───── Record extracts

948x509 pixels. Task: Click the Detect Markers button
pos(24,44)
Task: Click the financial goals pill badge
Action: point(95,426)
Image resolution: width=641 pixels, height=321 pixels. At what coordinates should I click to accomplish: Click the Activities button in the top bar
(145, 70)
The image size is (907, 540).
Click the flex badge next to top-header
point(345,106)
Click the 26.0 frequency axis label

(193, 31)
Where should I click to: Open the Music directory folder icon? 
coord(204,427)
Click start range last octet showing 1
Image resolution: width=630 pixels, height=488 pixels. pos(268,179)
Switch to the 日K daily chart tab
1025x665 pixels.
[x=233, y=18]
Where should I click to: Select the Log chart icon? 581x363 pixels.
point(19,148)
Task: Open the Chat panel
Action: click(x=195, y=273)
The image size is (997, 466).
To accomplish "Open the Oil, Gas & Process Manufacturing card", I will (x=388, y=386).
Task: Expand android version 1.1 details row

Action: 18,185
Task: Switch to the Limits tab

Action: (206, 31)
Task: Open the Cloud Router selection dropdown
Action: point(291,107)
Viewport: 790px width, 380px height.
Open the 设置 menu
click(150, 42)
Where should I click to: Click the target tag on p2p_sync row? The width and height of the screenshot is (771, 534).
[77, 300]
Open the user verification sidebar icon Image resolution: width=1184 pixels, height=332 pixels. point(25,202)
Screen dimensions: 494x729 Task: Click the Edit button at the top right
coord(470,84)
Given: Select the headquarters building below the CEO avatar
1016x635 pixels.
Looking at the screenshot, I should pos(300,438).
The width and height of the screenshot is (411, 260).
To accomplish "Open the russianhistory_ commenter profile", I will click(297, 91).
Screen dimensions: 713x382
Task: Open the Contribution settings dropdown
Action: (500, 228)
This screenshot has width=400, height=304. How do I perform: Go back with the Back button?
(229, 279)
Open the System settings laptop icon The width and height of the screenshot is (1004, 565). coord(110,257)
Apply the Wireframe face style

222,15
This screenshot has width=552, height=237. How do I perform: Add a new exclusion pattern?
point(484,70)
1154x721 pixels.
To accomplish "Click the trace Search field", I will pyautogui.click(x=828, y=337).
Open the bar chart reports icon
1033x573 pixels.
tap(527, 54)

──────────

__Directions__.
Starting with the line that contains "Open the user" and going on through the last line of the items, give those lines as a JSON list of strings, one string per line, leaving out blank lines.

__Task output__.
[
  "Open the user verification sidebar icon Image resolution: width=1184 pixels, height=332 pixels. point(25,202)",
  "Screen dimensions: 494x729 Task: Click the Edit button at the top right",
  "coord(470,84)",
  "Given: Select the headquarters building below the CEO avatar",
  "1016x635 pixels.",
  "Looking at the screenshot, I should pos(300,438).",
  "The width and height of the screenshot is (411, 260).",
  "To accomplish \"Open the russianhistory_ commenter profile\", I will click(297, 91).",
  "Screen dimensions: 713x382",
  "Task: Open the Contribution settings dropdown",
  "Action: (500, 228)",
  "This screenshot has width=400, height=304. How do I perform: Go back with the Back button?",
  "(229, 279)",
  "Open the System settings laptop icon The width and height of the screenshot is (1004, 565). coord(110,257)",
  "Apply the Wireframe face style",
  "222,15",
  "This screenshot has width=552, height=237. How do I perform: Add a new exclusion pattern?",
  "point(484,70)",
  "1154x721 pixels.",
  "To accomplish \"Click the trace Search field\", I will pyautogui.click(x=828, y=337).",
  "Open the bar chart reports icon",
  "1033x573 pixels.",
  "tap(527, 54)"
]